Yeah, but most of that is not usually potentially contadictory or ""things we should have known before". Some (including the matters at hand) are. That makes a difference to a lot of people. Where the line is is somewhat subjective, but that doesn't make it any less real.
I see -and my experience indicates there is none- no reason to think that it is less contradictory not to know what my PC knows ahead of time before I make any decisions! Like if I'd known just how dangerous grues were, would I have entered this cave? With only one torch? It actually happens all the time in my experience that some knowledge my character has is revealed mid-story that would potentially have altered the course of events in previous scenes because I would have acted on it much sooner! At least if we can 'flashback' it mitigates this situation considerably.
Again, if you can't accept its very much different to some people, this conversation is going to keep going in circles. Telling people "this is the same thing, it shouldn't bother you" is about as useless a response as is possible in this sort of thing, even if that's the way it feels to you.

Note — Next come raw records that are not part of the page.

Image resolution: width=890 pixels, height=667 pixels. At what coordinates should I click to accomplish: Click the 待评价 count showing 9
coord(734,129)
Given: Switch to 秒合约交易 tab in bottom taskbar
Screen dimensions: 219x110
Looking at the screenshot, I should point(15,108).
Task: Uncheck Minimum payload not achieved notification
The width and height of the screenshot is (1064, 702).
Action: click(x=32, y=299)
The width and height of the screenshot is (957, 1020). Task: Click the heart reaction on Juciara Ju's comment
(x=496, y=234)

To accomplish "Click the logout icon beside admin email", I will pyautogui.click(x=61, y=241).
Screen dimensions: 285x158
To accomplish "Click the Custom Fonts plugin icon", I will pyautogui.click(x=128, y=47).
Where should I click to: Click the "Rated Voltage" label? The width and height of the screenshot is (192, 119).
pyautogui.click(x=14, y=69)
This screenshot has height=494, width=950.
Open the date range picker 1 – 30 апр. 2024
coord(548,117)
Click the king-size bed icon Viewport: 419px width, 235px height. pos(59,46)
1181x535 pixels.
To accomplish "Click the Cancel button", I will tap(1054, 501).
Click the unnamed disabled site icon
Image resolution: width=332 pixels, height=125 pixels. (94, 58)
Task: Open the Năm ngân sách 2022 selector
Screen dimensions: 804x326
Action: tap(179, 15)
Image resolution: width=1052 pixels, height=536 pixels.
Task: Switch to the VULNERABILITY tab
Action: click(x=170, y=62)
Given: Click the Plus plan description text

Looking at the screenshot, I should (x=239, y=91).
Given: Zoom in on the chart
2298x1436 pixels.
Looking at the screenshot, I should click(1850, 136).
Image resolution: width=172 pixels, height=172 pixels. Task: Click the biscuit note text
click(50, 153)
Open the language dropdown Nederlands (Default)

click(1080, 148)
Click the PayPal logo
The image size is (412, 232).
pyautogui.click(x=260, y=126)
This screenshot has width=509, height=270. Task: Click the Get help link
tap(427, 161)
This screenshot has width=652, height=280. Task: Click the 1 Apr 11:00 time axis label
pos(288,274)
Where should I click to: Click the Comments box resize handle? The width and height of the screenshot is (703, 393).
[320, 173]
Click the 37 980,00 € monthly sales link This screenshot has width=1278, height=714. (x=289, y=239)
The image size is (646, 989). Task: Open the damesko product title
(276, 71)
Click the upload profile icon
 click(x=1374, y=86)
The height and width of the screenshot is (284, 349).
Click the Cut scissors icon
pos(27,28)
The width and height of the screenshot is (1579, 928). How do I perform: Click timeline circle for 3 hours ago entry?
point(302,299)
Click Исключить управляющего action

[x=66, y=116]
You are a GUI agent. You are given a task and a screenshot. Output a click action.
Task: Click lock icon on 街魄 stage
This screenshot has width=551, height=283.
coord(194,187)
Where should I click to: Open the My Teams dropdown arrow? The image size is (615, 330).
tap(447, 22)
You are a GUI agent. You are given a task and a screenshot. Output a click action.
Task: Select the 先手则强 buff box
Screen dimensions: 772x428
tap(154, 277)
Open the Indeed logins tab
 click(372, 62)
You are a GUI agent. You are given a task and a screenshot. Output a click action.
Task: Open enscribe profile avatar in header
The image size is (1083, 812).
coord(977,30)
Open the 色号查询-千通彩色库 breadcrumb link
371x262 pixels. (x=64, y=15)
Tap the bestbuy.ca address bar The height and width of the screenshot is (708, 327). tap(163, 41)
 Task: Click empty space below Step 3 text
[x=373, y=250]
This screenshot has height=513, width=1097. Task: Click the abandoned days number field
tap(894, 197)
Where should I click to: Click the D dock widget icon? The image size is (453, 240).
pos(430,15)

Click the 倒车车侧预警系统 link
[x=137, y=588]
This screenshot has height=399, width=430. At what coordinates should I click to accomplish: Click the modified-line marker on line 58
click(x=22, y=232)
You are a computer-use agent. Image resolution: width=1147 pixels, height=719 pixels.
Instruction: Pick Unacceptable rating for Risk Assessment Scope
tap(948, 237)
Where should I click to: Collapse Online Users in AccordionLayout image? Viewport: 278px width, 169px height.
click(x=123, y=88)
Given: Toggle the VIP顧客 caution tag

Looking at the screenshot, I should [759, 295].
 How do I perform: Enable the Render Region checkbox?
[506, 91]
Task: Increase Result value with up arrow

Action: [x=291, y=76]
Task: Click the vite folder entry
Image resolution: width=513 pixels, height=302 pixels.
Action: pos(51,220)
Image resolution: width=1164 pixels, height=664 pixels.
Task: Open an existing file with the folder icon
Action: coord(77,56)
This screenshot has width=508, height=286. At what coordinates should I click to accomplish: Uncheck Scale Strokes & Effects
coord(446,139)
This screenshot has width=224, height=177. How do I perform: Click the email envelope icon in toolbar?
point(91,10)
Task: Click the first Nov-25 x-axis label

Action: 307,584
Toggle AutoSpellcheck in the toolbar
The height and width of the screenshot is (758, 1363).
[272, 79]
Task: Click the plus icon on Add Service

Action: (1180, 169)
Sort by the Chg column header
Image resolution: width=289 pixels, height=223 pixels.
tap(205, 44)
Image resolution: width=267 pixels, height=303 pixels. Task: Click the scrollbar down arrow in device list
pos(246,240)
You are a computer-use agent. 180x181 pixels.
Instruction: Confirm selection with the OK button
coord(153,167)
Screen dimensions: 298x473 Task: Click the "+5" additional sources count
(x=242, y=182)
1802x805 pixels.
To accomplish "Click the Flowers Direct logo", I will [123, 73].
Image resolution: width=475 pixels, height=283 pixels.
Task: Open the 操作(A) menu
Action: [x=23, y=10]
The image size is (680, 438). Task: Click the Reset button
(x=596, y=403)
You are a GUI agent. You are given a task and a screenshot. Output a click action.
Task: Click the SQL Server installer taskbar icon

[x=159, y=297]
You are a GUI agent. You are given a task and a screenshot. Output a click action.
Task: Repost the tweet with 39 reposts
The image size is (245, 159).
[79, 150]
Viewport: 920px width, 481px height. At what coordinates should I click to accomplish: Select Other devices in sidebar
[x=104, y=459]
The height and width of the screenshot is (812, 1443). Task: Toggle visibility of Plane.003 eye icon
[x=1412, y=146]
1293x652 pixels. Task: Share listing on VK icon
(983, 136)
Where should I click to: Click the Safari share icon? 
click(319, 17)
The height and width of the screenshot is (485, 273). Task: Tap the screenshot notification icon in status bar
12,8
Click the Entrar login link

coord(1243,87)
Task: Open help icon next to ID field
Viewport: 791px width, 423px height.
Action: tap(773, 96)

There's nothing wrong with asking WHY people have these, to me odd, 'cutouts' in their acceptance of temporal or factual matters where only very specific ones are problematic! Its not at all the same as condemning people's preferences.
That's your view, but they're not required to agree with you. I'm not sure I do myself and I'm far more flexible about this sort of thing than the people objecting.
Well, I think its just not tenable to claim that some of these really illogical positions are driven by some sort of logic, sometimes they are simply illogical preferences. Human beings are not at all required to work on logic. In fact I suspect it is much less common than people would like to think.